Journal of Mazandaran University of Medical Sciences (Jun 2018)
Effect of Carbenoxolone on Inflammatory Cytokine Levels, Fasting Blood Sugar, and Histopathology of Pancreas on Experimental Autoimmune Diabetes in C57BL/6 Mice
Abstract
Background and purpose: Destruction of insulin-producing beta cells by T cells causes type-1 diabetes (T1D). Carbenoxolone has cytoprotective and anti-inflammatory effects, and has been shown to be capable of suppressing Th17 cells that are effectively involved in the pathogenesis of type 1 diabetes, therefore, we studied the effect of Carbenoxolone on T1D in C57BL/6 mice. Materials and methods: Forty male C57BL/6 inbred strain mice were randomly divided into four groups and in three groups diabetes was induced by streptozotocin.
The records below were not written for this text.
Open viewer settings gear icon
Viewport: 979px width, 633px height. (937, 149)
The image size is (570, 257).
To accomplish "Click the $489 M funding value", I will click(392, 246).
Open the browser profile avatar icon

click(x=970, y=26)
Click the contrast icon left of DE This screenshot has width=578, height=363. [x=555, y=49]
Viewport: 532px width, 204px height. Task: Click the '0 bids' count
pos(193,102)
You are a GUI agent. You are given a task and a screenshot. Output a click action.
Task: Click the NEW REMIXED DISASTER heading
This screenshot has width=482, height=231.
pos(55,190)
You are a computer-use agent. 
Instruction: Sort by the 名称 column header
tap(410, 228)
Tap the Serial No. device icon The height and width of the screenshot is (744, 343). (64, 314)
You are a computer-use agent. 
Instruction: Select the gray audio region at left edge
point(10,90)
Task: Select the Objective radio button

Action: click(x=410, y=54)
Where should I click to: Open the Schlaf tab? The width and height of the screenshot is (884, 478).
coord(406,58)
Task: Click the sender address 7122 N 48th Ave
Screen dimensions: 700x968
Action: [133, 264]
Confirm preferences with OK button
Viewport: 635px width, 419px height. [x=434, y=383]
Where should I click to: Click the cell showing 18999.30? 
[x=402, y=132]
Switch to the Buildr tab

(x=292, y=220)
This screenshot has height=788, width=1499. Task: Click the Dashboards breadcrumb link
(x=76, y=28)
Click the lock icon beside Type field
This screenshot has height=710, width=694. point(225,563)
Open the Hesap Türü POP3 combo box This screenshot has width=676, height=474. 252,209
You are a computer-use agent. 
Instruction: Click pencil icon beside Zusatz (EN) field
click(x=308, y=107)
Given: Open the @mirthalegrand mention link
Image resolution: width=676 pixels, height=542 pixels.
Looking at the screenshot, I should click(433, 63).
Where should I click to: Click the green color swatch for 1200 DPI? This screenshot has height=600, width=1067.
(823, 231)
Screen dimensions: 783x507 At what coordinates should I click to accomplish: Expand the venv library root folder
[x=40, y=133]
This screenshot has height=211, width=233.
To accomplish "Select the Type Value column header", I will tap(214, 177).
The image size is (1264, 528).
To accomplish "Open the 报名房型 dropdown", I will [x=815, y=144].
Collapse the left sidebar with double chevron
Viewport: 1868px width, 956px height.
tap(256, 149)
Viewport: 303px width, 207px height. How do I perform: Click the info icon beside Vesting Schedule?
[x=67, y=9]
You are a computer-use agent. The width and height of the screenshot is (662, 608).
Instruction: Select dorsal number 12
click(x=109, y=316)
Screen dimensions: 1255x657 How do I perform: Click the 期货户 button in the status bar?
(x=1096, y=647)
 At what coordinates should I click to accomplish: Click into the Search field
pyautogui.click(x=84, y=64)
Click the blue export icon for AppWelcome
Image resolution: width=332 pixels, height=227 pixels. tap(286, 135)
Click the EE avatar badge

A positive control group was considered and two other groups received 50 mg/kg/day i.p. carbenoxolone (7 and 5 doses). Then, on days 7 and 14 after the disease induction, fasting blood sugar (FBS) level, anti-inflammatory cytokines IL-1β, IL-6 and TNF-α, and pathological changes of the pancreas were studied during the course of the disease. Results: Carbenoxolone increased the levels of IL-1β, IL-6, TNF-α, and FBS. Also, it significantly increased infiltration of inflammatory cells into the pancreatic islets (P <0.05). Conclusion: It seems that carbenoxolone triggers a breakdown in Treg/Th17 balance by increasing the levels of pro-inflammatory cytokines and increases the number of Th17 cells, thereby causing toxic effects on the pancreatic beta cells and increasing the severity of the disease.